* [Task to carry out]:
Copy the stretch of the passage on infectee proportions from "Inferring the proportions" through "a single proportion.", swapping every "populations" for "groups".

* [Exercise passage]:
----------
Inferring the proportions of infectees in two different populations

Let us now go through what has been anticipated in Sec. [*], talking about predictions. We have seen that, since (at least in our model) an important contribution to the uncertainty is due to systematics, related to the uncertain knowledge of $\pi_1$ and $\pi_2$, we cannot increase at will the sample size with the hope to reduce the uncertainty on $p$. Nevertheless, as a consequence of what we have seen in Sec. [*], we expect to be able to measure the difference of proportions of infectees in two populations much better than how we can measure a single proportion.

Let us use again sample sizes of 10000 (they could be different for the different populations) and imagine that we get numbers of positives rather `close', as we know from the predictive distribution: $n_P^{(1)}=2000$ and $n_P^{(2)}=2200$. As far as sensitivity and specificity are concerned, since we have learned their effect, let us stick, for this exercise, to our default case, summarized by $\pi_1=0.978\pm 0.007$ and $\pi_2=0.115\pm 0.022$. The R script is given in Appendix B.11. Here is the result of the joint inference and of the difference of the proportions:

$\displaystyle p^{(1)}$ $\displaystyle =$ $\displaystyle 0.097 \pm 0.023$  
$\displaystyle p^{(2)}$ $\displaystyle =$ $\displaystyle 0.120 \pm 0.022$  
$\displaystyle \Delta p = p^{(2)} - p^{(1)}$ $\displaystyle =$ $\displaystyle 0.023 \pm 0.007$  
$\displaystyle \rho(p^{(1)},p^{(2)})$ $\displaystyle =$ $\displaystyle 0.955\,.$  

As we see, $p^{(1)}$ and $p^{(2)}$ are, as we use to say, `equal within the uncertainties', but nevertheless their difference is rather `significative'. This is due to the fact that the common systematics induce a quite strong positive correlation among the determination of the two proportions, quantified by the correlation coefficient. The relevance of measuring differences has been already commented in Sec. [*], in which we also provided some details on how to evaluate the uncertainty of the difference from the other pieces of information. We would just like to stress its practical/economical importance. For example, dozens of regions of a state could be sampled and tested with `rather cheap' kits, with performances of the kind we have seen here (but it is important that they are the same!), and only one region (or a couple of them, just for cross-checks) also with a more expensive (and hopefully more accurate) one. The region(s) tested with the high quality kit could then be used as calibration point(s) for the others and the practical impact in planning a test campaign is rather evident.
----------
* [Material supplied]:
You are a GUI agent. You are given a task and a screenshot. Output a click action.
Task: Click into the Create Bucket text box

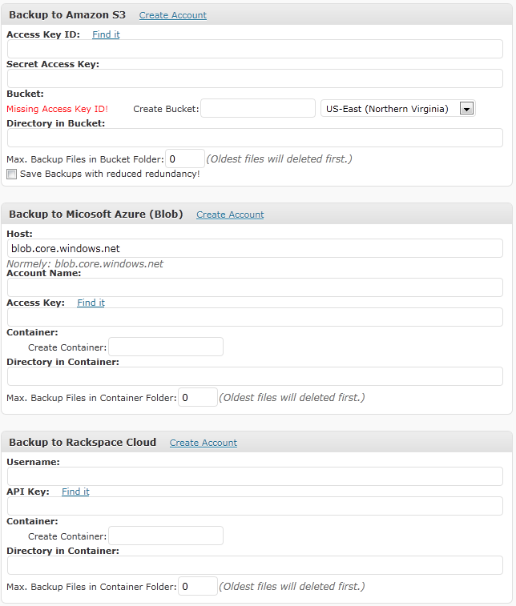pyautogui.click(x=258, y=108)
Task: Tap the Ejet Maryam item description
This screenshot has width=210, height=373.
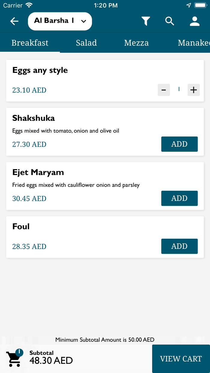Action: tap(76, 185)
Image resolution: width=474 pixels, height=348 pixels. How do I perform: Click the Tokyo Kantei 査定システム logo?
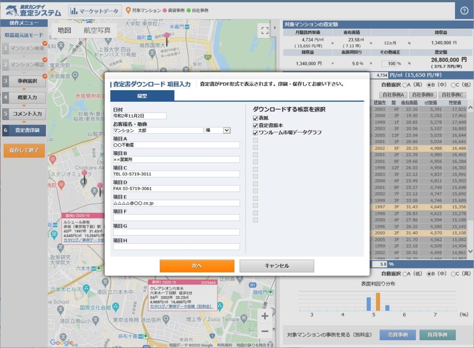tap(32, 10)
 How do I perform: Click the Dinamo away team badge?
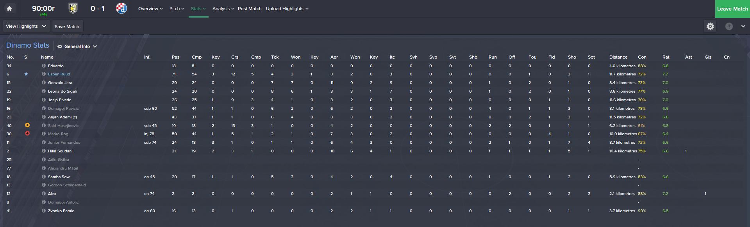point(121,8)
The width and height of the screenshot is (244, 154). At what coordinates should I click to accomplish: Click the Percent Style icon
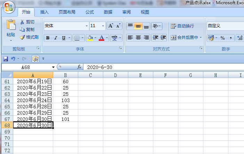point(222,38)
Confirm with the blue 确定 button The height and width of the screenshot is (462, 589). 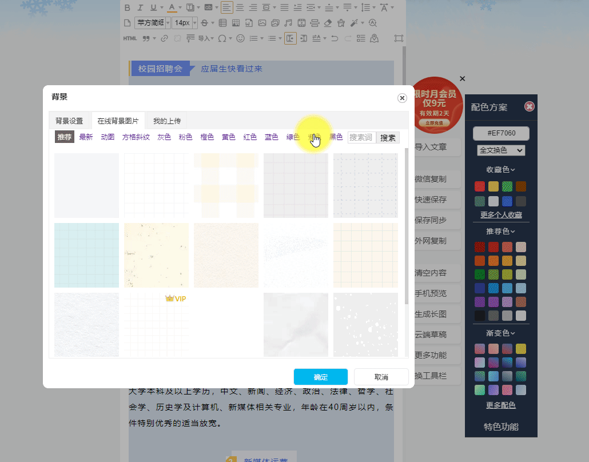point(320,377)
----------
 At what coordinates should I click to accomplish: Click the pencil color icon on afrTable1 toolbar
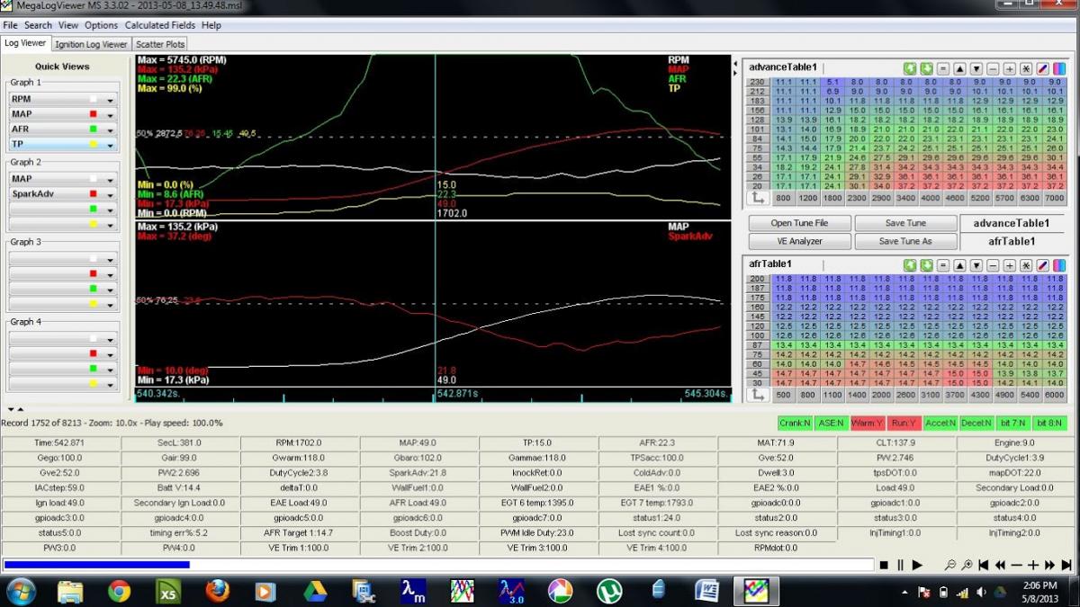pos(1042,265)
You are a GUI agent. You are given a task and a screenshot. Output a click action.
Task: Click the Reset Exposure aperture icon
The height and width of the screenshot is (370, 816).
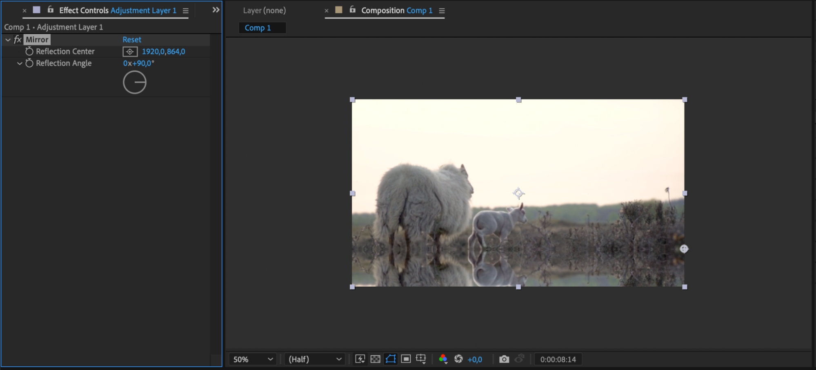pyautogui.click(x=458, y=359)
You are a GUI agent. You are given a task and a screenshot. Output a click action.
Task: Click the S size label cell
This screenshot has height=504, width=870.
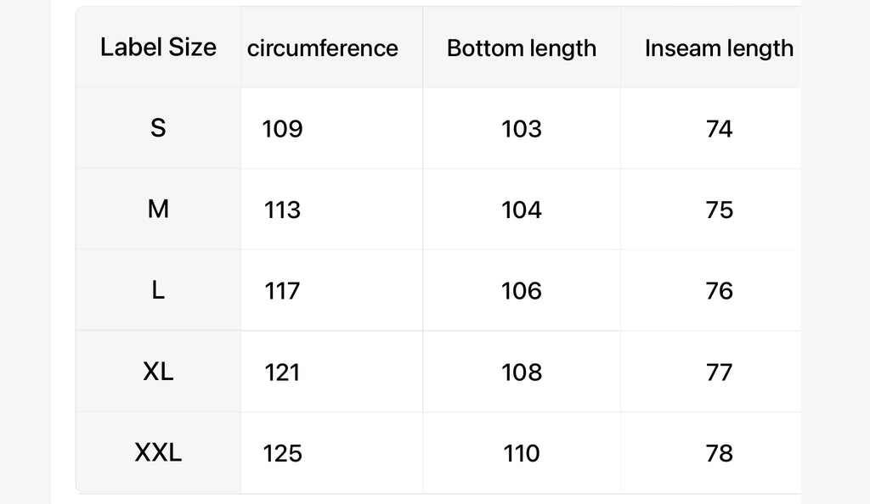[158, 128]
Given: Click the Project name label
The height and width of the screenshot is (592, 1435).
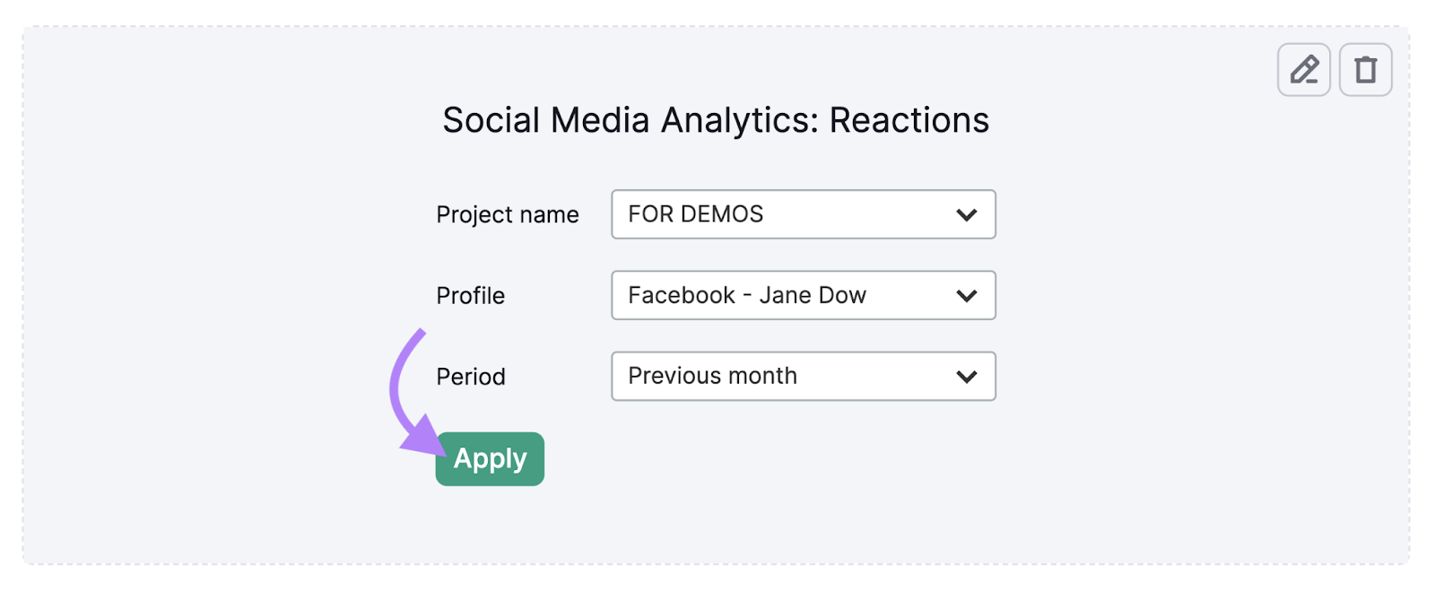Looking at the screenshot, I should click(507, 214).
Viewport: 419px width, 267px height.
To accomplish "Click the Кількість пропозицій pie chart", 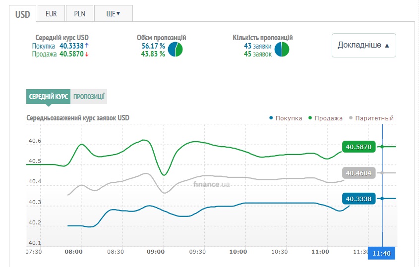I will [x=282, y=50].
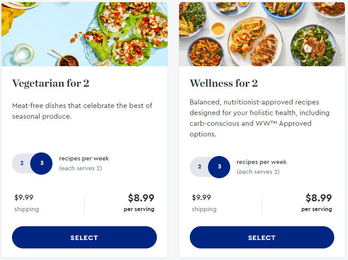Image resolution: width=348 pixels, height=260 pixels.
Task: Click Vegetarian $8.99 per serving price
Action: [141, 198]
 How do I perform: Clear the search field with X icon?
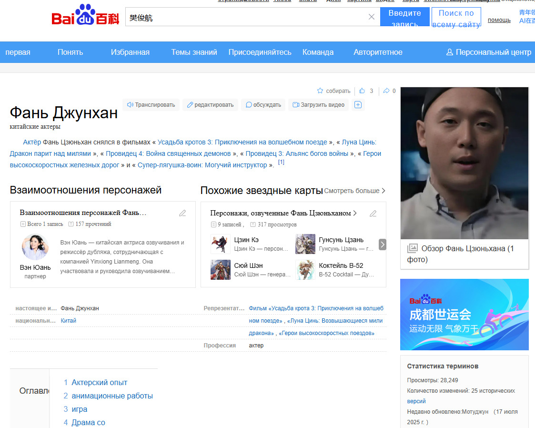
----------
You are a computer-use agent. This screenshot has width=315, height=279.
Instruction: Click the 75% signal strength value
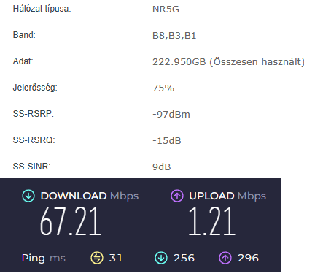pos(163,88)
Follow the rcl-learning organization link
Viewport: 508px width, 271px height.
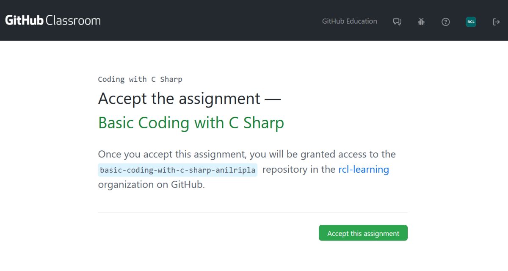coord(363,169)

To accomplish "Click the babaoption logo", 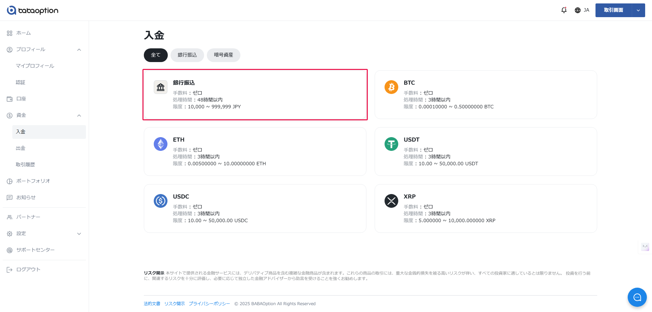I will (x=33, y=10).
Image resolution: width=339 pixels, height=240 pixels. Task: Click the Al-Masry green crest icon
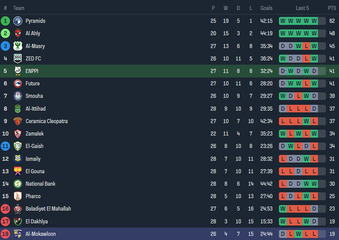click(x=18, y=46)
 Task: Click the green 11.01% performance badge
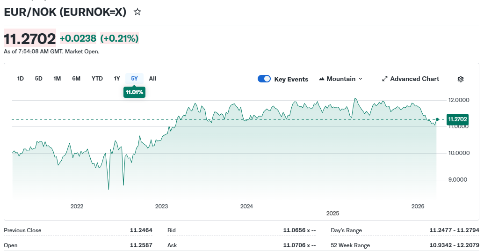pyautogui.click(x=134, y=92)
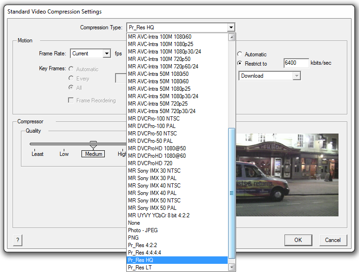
----------
* [Solution below]:
Inferring the proportions of infectees in two different groups

Let us now go through what has been anticipated in Sec. [*], talking about predictions. We have seen that, since (at least in our model) an important contribution to the uncertainty is due to systematics, related to the uncertain knowledge of $\pi_1$ and $\pi_2$, we cannot increase at will the sample size with the hope to reduce the uncertainty on $p$. Nevertheless, as a consequence of what we have seen in Sec. [*], we expect to be able to measure the difference of proportions of infectees in two groups much better than how we can measure a single proportion.